With pictures left out, extract every line between the start of the records below and the line holding "Image resolution: width=1200", inclusive.
===== Given entries =====
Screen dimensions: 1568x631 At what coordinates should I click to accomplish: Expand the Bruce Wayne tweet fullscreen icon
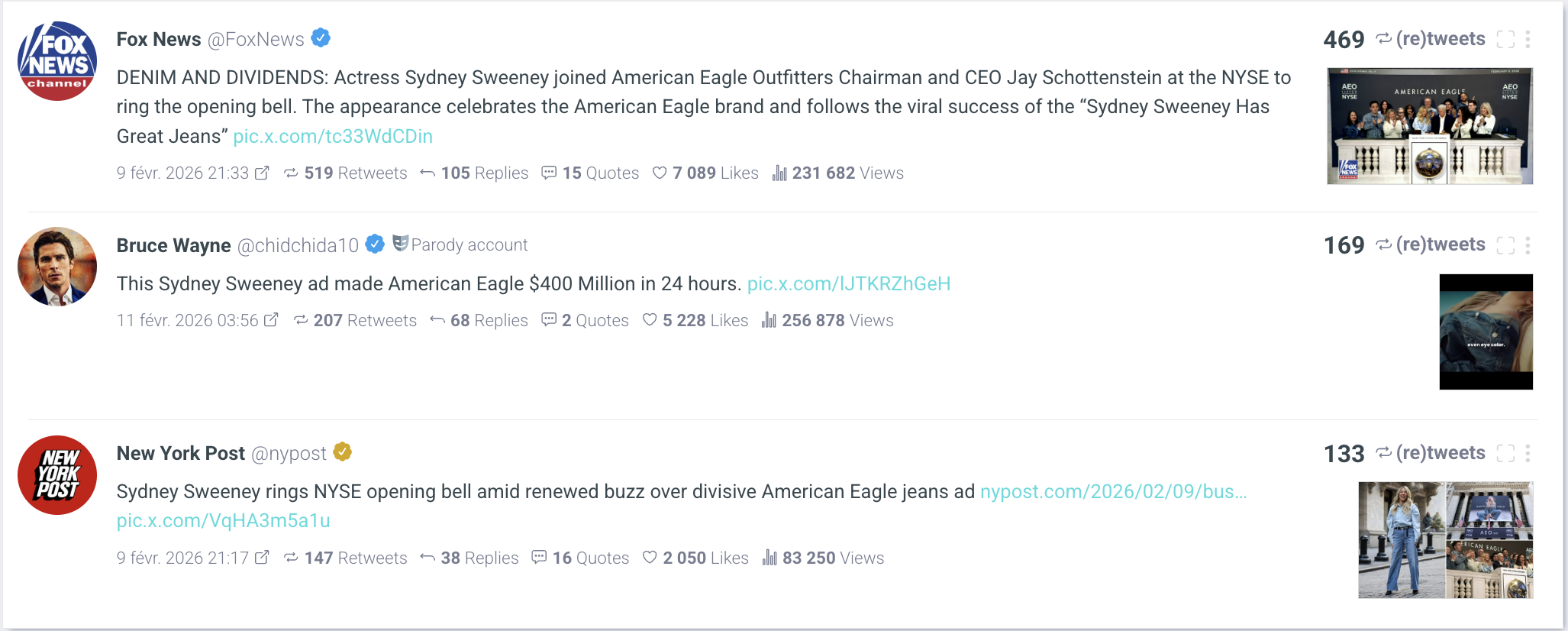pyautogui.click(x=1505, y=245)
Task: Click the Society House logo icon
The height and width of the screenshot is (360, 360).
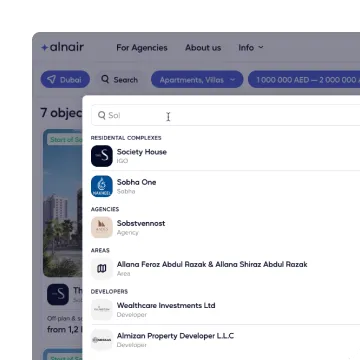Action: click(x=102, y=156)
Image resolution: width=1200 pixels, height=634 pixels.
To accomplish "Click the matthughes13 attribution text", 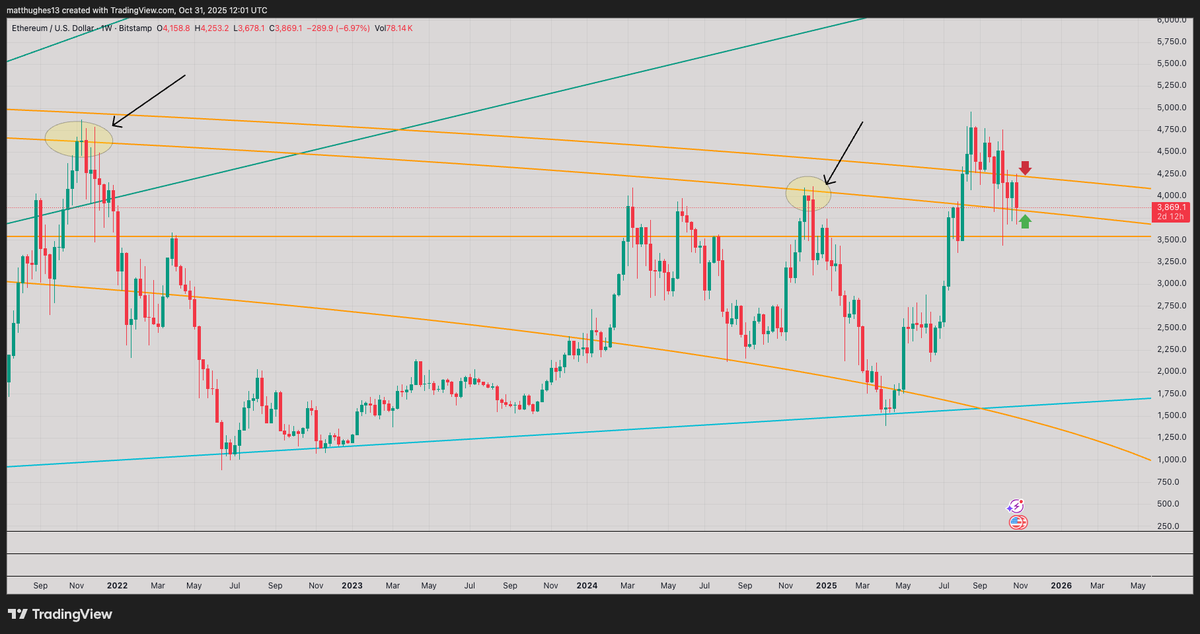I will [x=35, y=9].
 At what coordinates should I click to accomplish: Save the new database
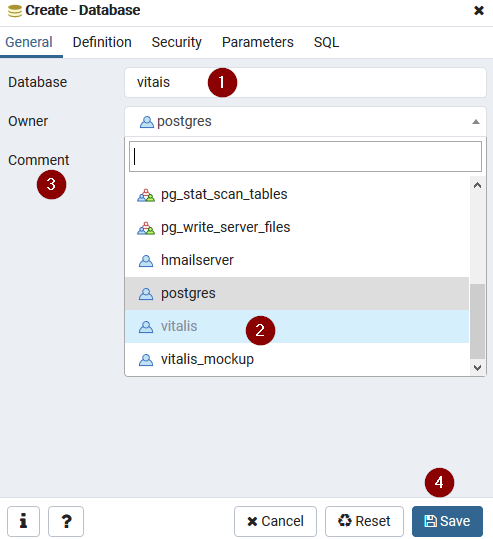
=====
Task response:
Screen dimensions: 1568x631 At what coordinates should I click to accomplish: Expand the Bruce Wayne tweet fullscreen icon
pyautogui.click(x=1505, y=245)
Task: Click the Society House logo icon
The height and width of the screenshot is (360, 360).
Action: click(x=102, y=156)
Image resolution: width=1200 pixels, height=634 pixels.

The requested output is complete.